TO DO =>
Starting at the line that contains "You are a computer-use agent. Image", restate each line word for word through the final line of the data, keeping both ends.

INPUT FOR THIS TASK START

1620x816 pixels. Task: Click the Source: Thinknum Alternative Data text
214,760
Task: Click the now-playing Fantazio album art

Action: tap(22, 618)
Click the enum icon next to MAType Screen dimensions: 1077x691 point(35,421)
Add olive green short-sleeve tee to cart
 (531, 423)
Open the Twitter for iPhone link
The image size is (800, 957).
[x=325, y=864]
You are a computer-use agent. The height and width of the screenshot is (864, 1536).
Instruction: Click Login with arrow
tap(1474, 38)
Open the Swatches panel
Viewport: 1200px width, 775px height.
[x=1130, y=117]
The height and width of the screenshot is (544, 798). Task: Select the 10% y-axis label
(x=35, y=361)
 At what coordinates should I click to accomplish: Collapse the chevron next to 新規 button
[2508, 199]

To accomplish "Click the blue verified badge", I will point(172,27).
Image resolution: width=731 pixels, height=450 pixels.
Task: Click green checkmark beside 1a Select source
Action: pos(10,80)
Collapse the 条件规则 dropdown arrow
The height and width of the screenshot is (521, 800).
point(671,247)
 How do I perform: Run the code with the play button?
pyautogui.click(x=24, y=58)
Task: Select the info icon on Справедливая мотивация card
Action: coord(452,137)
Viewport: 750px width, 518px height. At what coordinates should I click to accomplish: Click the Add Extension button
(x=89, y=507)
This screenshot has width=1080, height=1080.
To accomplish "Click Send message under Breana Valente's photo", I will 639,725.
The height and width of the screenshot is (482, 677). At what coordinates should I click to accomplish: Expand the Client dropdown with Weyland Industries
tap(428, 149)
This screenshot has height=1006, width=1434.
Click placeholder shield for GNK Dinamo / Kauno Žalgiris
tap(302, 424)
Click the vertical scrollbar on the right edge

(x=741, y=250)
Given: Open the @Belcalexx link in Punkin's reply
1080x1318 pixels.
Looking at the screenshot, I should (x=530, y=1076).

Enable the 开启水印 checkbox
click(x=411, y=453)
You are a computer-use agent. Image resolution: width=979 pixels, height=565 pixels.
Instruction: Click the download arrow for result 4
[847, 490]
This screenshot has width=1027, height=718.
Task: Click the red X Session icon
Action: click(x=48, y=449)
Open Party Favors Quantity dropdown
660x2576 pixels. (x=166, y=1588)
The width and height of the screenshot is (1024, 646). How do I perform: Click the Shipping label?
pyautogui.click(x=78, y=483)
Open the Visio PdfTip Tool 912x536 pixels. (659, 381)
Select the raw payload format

INPUT FOR THIS TASK END

REPLY =>
You are a computer-use agent. Image resolution: width=979 pixels, height=565 pixels.
Instruction: Click the download arrow for result 4
[847, 490]
This screenshot has width=1027, height=718.
Task: Click the red X Session icon
Action: click(x=48, y=449)
Open Party Favors Quantity dropdown
660x2576 pixels. (x=166, y=1588)
The width and height of the screenshot is (1024, 646). How do I perform: Click the Shipping label?
pyautogui.click(x=78, y=483)
Open the Visio PdfTip Tool 912x536 pixels. (659, 381)
Select the raw payload format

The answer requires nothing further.